Configuration defaults

CLM will look for a config-defaults.yaml file in the cluster configuration directory. If the file exists, it will be evaluated as a Go template with all the usual CLM variables and functions available, and the resulting output will be parsed as a simple key-value map. CLM will use the contents of the file to populate the cluster's configuration items, taking care not to overwrite the existing ones.

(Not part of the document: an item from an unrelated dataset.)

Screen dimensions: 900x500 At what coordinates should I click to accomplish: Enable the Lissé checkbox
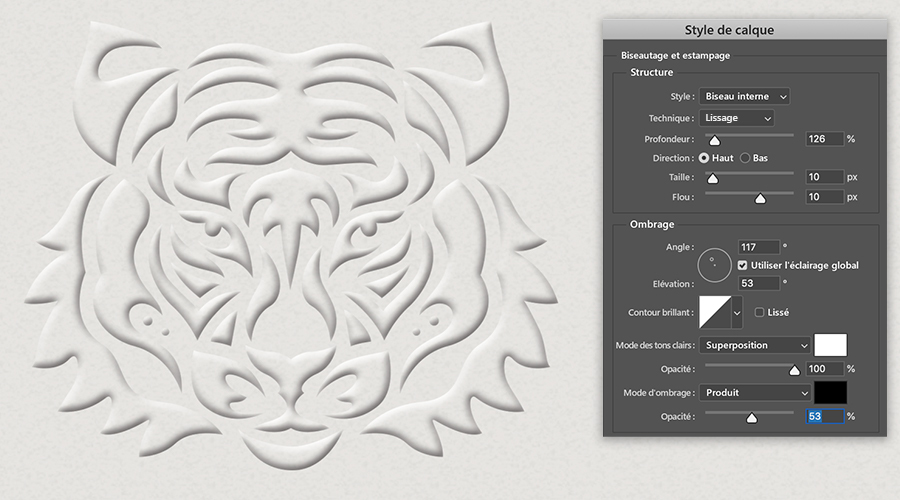pyautogui.click(x=759, y=312)
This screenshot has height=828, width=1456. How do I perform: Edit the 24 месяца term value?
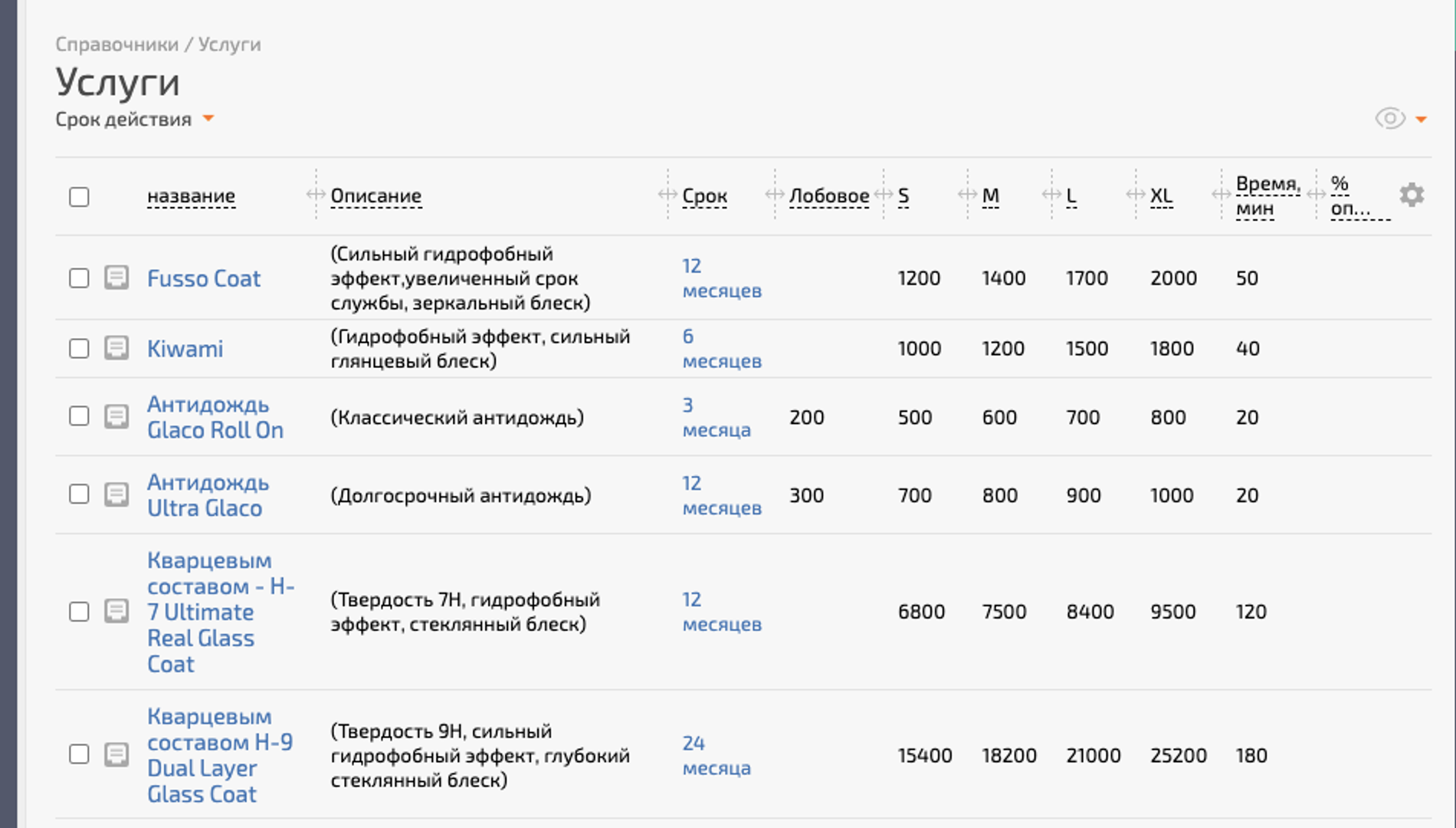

For example, you can use the defaults file to have different settings for production and test clusters, while keeping the manifests readable:

• config-defaults.yaml:

  {{ if eq .Environment "production"}}
  autoscaling_buffer_pods: "3"
  {{else}}
  autoscaling_buffer_pods: "0"
  {{end}}

• manifests/example/example.yaml:

  …
  spec:
    replicas: {{.ConfigItems.autoscaling_buffer_pods}}
  …

A Note on Using Multiple Config Sources

The CLM supports specifying multiple config-sources on the command line, see here. It's important to understand that the order in which these are provided is important. If the same config-item exists in multiple sources, the value in the source specified later will override the one defined in the earlier source. For instance, consider a CLM deployment that contains the following arguments:

...
          - --config-source=source1:git:example.domain-1
          - --config-source=source2:example.domain-2
          - --config-source=source3:git:example.domain-3
...

Then for any config-item, the value from source3 will be the final value and in case of it existing in the sources specified earlier, the value will be overridden by the value in source3. This is the intended behavior of the CLI flags i.e. when multiple values are specified for a flag, they are appended, in order, to a slice. Later, in the CLM code, when these are merged, the order of the source names in the slice is respected.

Non-disruptive rolling updates

One of the main features of the CLM is the update strategy implemented which is designed to do rolling node updates which are non-disruptive for workloads running in the target cluster. Special care is taken to support stateful applications.